(Data items)
— BEGIN —

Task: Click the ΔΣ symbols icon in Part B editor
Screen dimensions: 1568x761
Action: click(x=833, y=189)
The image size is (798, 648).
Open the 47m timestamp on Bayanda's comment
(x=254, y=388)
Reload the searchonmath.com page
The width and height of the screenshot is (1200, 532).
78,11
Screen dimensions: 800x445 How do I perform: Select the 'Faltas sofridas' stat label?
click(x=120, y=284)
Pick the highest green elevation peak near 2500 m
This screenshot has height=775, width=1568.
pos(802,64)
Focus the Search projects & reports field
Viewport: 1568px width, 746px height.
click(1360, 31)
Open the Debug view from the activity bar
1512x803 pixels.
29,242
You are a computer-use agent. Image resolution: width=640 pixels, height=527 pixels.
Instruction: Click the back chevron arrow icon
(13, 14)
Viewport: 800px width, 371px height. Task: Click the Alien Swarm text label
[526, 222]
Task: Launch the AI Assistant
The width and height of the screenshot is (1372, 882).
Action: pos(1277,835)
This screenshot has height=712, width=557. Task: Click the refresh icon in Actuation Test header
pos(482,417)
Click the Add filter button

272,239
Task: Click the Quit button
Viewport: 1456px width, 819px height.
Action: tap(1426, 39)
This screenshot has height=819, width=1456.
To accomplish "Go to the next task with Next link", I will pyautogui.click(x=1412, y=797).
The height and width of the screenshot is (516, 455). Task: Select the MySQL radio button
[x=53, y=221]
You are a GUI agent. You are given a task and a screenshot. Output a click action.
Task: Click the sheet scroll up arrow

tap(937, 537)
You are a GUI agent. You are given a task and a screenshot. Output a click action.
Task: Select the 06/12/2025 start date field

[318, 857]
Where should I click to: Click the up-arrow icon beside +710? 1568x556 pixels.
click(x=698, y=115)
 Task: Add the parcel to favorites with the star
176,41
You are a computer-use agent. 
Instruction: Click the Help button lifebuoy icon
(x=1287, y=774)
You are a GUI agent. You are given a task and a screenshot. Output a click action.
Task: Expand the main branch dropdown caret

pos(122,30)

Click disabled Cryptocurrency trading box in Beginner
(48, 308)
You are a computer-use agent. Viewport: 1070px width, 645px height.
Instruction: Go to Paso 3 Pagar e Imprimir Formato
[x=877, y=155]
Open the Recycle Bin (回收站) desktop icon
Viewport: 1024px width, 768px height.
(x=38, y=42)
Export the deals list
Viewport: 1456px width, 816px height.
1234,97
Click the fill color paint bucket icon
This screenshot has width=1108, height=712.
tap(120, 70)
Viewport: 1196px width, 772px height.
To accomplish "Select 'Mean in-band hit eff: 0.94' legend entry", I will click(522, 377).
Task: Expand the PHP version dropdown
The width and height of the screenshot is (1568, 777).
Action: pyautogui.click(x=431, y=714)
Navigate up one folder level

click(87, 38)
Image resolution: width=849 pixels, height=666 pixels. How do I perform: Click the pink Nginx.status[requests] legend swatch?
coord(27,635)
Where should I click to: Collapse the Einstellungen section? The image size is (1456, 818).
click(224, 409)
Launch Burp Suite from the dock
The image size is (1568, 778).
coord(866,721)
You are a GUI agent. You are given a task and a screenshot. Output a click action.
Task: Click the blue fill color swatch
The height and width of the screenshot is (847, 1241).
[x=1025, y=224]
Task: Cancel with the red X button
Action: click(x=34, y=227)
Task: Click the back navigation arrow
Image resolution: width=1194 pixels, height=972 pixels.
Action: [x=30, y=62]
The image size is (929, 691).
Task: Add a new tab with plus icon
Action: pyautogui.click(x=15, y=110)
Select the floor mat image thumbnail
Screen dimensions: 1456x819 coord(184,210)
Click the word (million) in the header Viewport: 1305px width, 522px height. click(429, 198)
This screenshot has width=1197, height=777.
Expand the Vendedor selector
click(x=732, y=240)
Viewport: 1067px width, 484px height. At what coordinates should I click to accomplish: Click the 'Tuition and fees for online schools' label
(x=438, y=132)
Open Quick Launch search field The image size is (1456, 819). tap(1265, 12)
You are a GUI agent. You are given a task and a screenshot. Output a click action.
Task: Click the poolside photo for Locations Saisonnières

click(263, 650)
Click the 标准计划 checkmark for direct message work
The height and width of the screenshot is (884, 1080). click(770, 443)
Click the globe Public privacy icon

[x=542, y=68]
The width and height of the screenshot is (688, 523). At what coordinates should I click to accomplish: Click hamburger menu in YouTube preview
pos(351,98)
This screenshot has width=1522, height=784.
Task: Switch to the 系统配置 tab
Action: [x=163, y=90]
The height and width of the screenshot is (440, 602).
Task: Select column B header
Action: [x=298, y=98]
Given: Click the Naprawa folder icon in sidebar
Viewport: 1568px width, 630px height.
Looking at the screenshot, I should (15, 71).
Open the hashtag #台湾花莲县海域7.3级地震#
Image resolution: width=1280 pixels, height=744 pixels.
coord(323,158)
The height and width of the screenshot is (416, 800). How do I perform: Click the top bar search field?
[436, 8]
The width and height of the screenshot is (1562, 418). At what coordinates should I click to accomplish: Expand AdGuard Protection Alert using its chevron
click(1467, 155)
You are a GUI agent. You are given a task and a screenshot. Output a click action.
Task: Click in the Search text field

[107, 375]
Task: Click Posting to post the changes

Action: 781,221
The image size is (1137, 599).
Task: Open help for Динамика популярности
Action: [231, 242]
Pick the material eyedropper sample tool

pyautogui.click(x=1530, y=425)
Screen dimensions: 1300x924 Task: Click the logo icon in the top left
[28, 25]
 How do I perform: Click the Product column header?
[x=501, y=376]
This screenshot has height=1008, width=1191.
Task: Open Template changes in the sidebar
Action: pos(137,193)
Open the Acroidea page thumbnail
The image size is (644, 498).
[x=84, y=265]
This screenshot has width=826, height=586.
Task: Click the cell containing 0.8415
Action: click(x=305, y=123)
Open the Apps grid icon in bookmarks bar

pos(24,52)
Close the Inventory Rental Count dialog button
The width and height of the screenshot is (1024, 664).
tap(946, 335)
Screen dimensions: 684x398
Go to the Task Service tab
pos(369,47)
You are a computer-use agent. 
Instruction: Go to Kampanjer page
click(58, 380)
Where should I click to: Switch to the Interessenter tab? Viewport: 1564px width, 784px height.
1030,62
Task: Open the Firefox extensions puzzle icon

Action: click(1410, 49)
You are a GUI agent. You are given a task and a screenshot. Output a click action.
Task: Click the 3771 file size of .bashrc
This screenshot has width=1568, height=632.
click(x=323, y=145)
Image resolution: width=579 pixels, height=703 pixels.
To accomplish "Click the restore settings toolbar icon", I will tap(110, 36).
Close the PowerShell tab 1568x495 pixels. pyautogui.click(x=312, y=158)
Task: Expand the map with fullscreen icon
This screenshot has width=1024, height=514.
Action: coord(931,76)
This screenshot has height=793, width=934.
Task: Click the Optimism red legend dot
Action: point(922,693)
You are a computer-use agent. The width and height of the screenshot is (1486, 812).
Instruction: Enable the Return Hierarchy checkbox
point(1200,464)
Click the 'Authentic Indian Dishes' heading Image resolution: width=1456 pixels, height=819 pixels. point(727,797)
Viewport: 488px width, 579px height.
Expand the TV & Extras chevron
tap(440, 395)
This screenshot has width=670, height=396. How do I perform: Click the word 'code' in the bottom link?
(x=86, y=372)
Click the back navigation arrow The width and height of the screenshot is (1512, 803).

— END —

• **Instructions to follow**
Write out all of the rows above again, substituting "Goal" for each occurrence of "Instruction" and leaving everything else unchanged.

• **Exercise output**
Task: Click the ΔΣ symbols icon in Part B editor
Screen dimensions: 1568x761
Action: click(x=833, y=189)
The image size is (798, 648).
Open the 47m timestamp on Bayanda's comment
(x=254, y=388)
Reload the searchonmath.com page
The width and height of the screenshot is (1200, 532).
78,11
Screen dimensions: 800x445 How do I perform: Select the 'Faltas sofridas' stat label?
click(x=120, y=284)
Pick the highest green elevation peak near 2500 m
This screenshot has height=775, width=1568.
pos(802,64)
Focus the Search projects & reports field
Viewport: 1568px width, 746px height.
click(1360, 31)
Open the Debug view from the activity bar
1512x803 pixels.
29,242
You are a computer-use agent. Image resolution: width=640 pixels, height=527 pixels.
Goal: Click the back chevron arrow icon
(13, 14)
Viewport: 800px width, 371px height. Task: Click the Alien Swarm text label
[526, 222]
Task: Launch the AI Assistant
The width and height of the screenshot is (1372, 882).
Action: pos(1277,835)
This screenshot has height=712, width=557. Task: Click the refresh icon in Actuation Test header
pos(482,417)
Click the Add filter button

272,239
Task: Click the Quit button
Viewport: 1456px width, 819px height.
Action: tap(1426, 39)
This screenshot has height=819, width=1456.
To accomplish "Go to the next task with Next link", I will pyautogui.click(x=1412, y=797).
The height and width of the screenshot is (516, 455). Task: Select the MySQL radio button
[x=53, y=221]
You are a GUI agent. You are given a task and a screenshot. Output a click action.
Task: Click the sheet scroll up arrow

tap(937, 537)
You are a GUI agent. You are given a task and a screenshot. Output a click action.
Task: Select the 06/12/2025 start date field

[318, 857]
Where should I click to: Click the up-arrow icon beside +710? 1568x556 pixels.
click(x=698, y=115)
 Task: Add the parcel to favorites with the star
176,41
You are a computer-use agent. 
Goal: Click the Help button lifebuoy icon
(x=1287, y=774)
You are a GUI agent. You are given a task and a screenshot. Output a click action.
Task: Expand the main branch dropdown caret

pos(122,30)

Click disabled Cryptocurrency trading box in Beginner
(48, 308)
You are a computer-use agent. Viewport: 1070px width, 645px height.
Goal: Go to Paso 3 Pagar e Imprimir Formato
[x=877, y=155]
Open the Recycle Bin (回收站) desktop icon
Viewport: 1024px width, 768px height.
(x=38, y=42)
Export the deals list
Viewport: 1456px width, 816px height.
1234,97
Click the fill color paint bucket icon
This screenshot has width=1108, height=712.
tap(120, 70)
Viewport: 1196px width, 772px height.
To accomplish "Select 'Mean in-band hit eff: 0.94' legend entry", I will click(522, 377).
Task: Expand the PHP version dropdown
The width and height of the screenshot is (1568, 777).
Action: pyautogui.click(x=431, y=714)
Navigate up one folder level

click(87, 38)
Image resolution: width=849 pixels, height=666 pixels. How do I perform: Click the pink Nginx.status[requests] legend swatch?
coord(27,635)
Where should I click to: Collapse the Einstellungen section? The image size is (1456, 818).
click(224, 409)
Launch Burp Suite from the dock
The image size is (1568, 778).
coord(866,721)
You are a GUI agent. You are given a task and a screenshot. Output a click action.
Task: Click the blue fill color swatch
The height and width of the screenshot is (847, 1241).
[x=1025, y=224]
Task: Cancel with the red X button
Action: click(x=34, y=227)
Task: Click the back navigation arrow
Image resolution: width=1194 pixels, height=972 pixels.
Action: [x=30, y=62]
The image size is (929, 691).
Task: Add a new tab with plus icon
Action: pyautogui.click(x=15, y=110)
Select the floor mat image thumbnail
Screen dimensions: 1456x819 coord(184,210)
Click the word (million) in the header Viewport: 1305px width, 522px height. click(429, 198)
This screenshot has width=1197, height=777.
Expand the Vendedor selector
click(x=732, y=240)
Viewport: 1067px width, 484px height. At what coordinates should I click to accomplish: Click the 'Tuition and fees for online schools' label
(x=438, y=132)
Open Quick Launch search field The image size is (1456, 819). tap(1265, 12)
You are a GUI agent. You are given a task and a screenshot. Output a click action.
Task: Click the poolside photo for Locations Saisonnières

click(263, 650)
Click the 标准计划 checkmark for direct message work
The height and width of the screenshot is (884, 1080). click(770, 443)
Click the globe Public privacy icon

[x=542, y=68]
The width and height of the screenshot is (688, 523). At what coordinates should I click to accomplish: Click hamburger menu in YouTube preview
pos(351,98)
This screenshot has width=1522, height=784.
Task: Switch to the 系统配置 tab
Action: [x=163, y=90]
The height and width of the screenshot is (440, 602).
Task: Select column B header
Action: [x=298, y=98]
Given: Click the Naprawa folder icon in sidebar
Viewport: 1568px width, 630px height.
Looking at the screenshot, I should (15, 71).
Open the hashtag #台湾花莲县海域7.3级地震#
Image resolution: width=1280 pixels, height=744 pixels.
coord(323,158)
The height and width of the screenshot is (416, 800). How do I perform: Click the top bar search field?
[436, 8]
The width and height of the screenshot is (1562, 418). At what coordinates should I click to accomplish: Expand AdGuard Protection Alert using its chevron
click(1467, 155)
You are a GUI agent. You are given a task and a screenshot. Output a click action.
Task: Click in the Search text field

[107, 375]
Task: Click Posting to post the changes

Action: 781,221
The image size is (1137, 599).
Task: Open help for Динамика популярности
Action: [231, 242]
Pick the material eyedropper sample tool

pyautogui.click(x=1530, y=425)
Screen dimensions: 1300x924 Task: Click the logo icon in the top left
[28, 25]
 How do I perform: Click the Product column header?
[x=501, y=376]
This screenshot has height=1008, width=1191.
Task: Open Template changes in the sidebar
Action: pos(137,193)
Open the Acroidea page thumbnail
The image size is (644, 498).
[x=84, y=265]
This screenshot has width=826, height=586.
Task: Click the cell containing 0.8415
Action: click(x=305, y=123)
Open the Apps grid icon in bookmarks bar

pos(24,52)
Close the Inventory Rental Count dialog button
The width and height of the screenshot is (1024, 664).
tap(946, 335)
Screen dimensions: 684x398
Go to the Task Service tab
pos(369,47)
You are a computer-use agent. 
Goal: Go to Kampanjer page
click(58, 380)
Where should I click to: Switch to the Interessenter tab? Viewport: 1564px width, 784px height.
1030,62
Task: Open the Firefox extensions puzzle icon

Action: click(1410, 49)
You are a GUI agent. You are given a task and a screenshot. Output a click action.
Task: Click the 3771 file size of .bashrc
This screenshot has width=1568, height=632.
click(x=323, y=145)
Image resolution: width=579 pixels, height=703 pixels.
To accomplish "Click the restore settings toolbar icon", I will tap(110, 36).
Close the PowerShell tab 1568x495 pixels. pyautogui.click(x=312, y=158)
Task: Expand the map with fullscreen icon
This screenshot has width=1024, height=514.
Action: coord(931,76)
This screenshot has height=793, width=934.
Task: Click the Optimism red legend dot
Action: point(922,693)
You are a computer-use agent. The width and height of the screenshot is (1486, 812).
Goal: Enable the Return Hierarchy checkbox
point(1200,464)
Click the 'Authentic Indian Dishes' heading Image resolution: width=1456 pixels, height=819 pixels. point(727,797)
Viewport: 488px width, 579px height.
Expand the TV & Extras chevron
tap(440, 395)
This screenshot has width=670, height=396. How do I perform: Click the word 'code' in the bottom link?
(x=86, y=372)
Click the back navigation arrow The width and height of the screenshot is (1512, 803).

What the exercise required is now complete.